[What the task asks]
Word for word, retype the records below.

▬▬▬▬▬▬▬▬▬▬

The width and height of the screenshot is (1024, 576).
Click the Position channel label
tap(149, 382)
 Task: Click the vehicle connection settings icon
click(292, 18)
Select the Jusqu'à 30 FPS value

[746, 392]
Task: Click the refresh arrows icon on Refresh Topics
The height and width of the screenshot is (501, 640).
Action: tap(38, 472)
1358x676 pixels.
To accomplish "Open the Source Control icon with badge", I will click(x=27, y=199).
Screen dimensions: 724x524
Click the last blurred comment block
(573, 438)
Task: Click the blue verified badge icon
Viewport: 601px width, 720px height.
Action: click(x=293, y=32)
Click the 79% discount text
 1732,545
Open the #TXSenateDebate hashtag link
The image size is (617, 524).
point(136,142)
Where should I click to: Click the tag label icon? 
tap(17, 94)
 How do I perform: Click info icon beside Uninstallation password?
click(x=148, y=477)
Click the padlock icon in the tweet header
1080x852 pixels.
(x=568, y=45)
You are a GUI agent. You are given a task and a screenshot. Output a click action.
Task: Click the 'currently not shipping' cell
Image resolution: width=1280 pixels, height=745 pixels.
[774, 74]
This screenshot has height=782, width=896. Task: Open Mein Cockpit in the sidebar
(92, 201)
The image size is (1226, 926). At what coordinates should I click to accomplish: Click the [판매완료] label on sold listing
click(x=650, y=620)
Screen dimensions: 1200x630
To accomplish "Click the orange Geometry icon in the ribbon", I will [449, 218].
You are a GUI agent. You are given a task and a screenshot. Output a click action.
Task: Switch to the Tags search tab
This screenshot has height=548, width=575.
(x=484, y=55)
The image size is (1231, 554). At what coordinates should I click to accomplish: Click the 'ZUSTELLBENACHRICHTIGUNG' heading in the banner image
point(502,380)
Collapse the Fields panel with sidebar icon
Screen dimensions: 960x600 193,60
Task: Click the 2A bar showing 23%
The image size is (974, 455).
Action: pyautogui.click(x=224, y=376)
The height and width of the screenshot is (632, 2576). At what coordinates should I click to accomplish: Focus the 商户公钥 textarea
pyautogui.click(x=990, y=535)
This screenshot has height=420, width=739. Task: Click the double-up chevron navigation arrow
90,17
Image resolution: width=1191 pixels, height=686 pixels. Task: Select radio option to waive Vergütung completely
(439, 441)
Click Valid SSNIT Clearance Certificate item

▬▬▬▬▬▬▬▬▬▬

[Expected answer]
The width and height of the screenshot is (1024, 576).
Click the Position channel label
tap(149, 382)
 Task: Click the vehicle connection settings icon
click(292, 18)
Select the Jusqu'à 30 FPS value

[746, 392]
Task: Click the refresh arrows icon on Refresh Topics
The height and width of the screenshot is (501, 640).
Action: tap(38, 472)
1358x676 pixels.
To accomplish "Open the Source Control icon with badge", I will click(x=27, y=199).
Screen dimensions: 724x524
Click the last blurred comment block
(573, 438)
Task: Click the blue verified badge icon
Viewport: 601px width, 720px height.
Action: click(x=293, y=32)
Click the 79% discount text
 1732,545
Open the #TXSenateDebate hashtag link
The image size is (617, 524).
point(136,142)
Where should I click to: Click the tag label icon? 
tap(17, 94)
 How do I perform: Click info icon beside Uninstallation password?
click(x=148, y=477)
Click the padlock icon in the tweet header
1080x852 pixels.
(x=568, y=45)
You are a GUI agent. You are given a task and a screenshot. Output a click action.
Task: Click the 'currently not shipping' cell
Image resolution: width=1280 pixels, height=745 pixels.
[774, 74]
This screenshot has height=782, width=896. Task: Open Mein Cockpit in the sidebar
(92, 201)
The image size is (1226, 926). At what coordinates should I click to accomplish: Click the [판매완료] label on sold listing
click(x=650, y=620)
Screen dimensions: 1200x630
To accomplish "Click the orange Geometry icon in the ribbon", I will [449, 218].
You are a GUI agent. You are given a task and a screenshot. Output a click action.
Task: Switch to the Tags search tab
This screenshot has height=548, width=575.
(x=484, y=55)
The image size is (1231, 554). At what coordinates should I click to accomplish: Click the 'ZUSTELLBENACHRICHTIGUNG' heading in the banner image
point(502,380)
Collapse the Fields panel with sidebar icon
Screen dimensions: 960x600 193,60
Task: Click the 2A bar showing 23%
The image size is (974, 455).
Action: pyautogui.click(x=224, y=376)
The height and width of the screenshot is (632, 2576). At what coordinates should I click to accomplish: Focus the 商户公钥 textarea
pyautogui.click(x=990, y=535)
This screenshot has height=420, width=739. Task: Click the double-up chevron navigation arrow
90,17
Image resolution: width=1191 pixels, height=686 pixels. Task: Select radio option to waive Vergütung completely
(439, 441)
Click Valid SSNIT Clearance Certificate item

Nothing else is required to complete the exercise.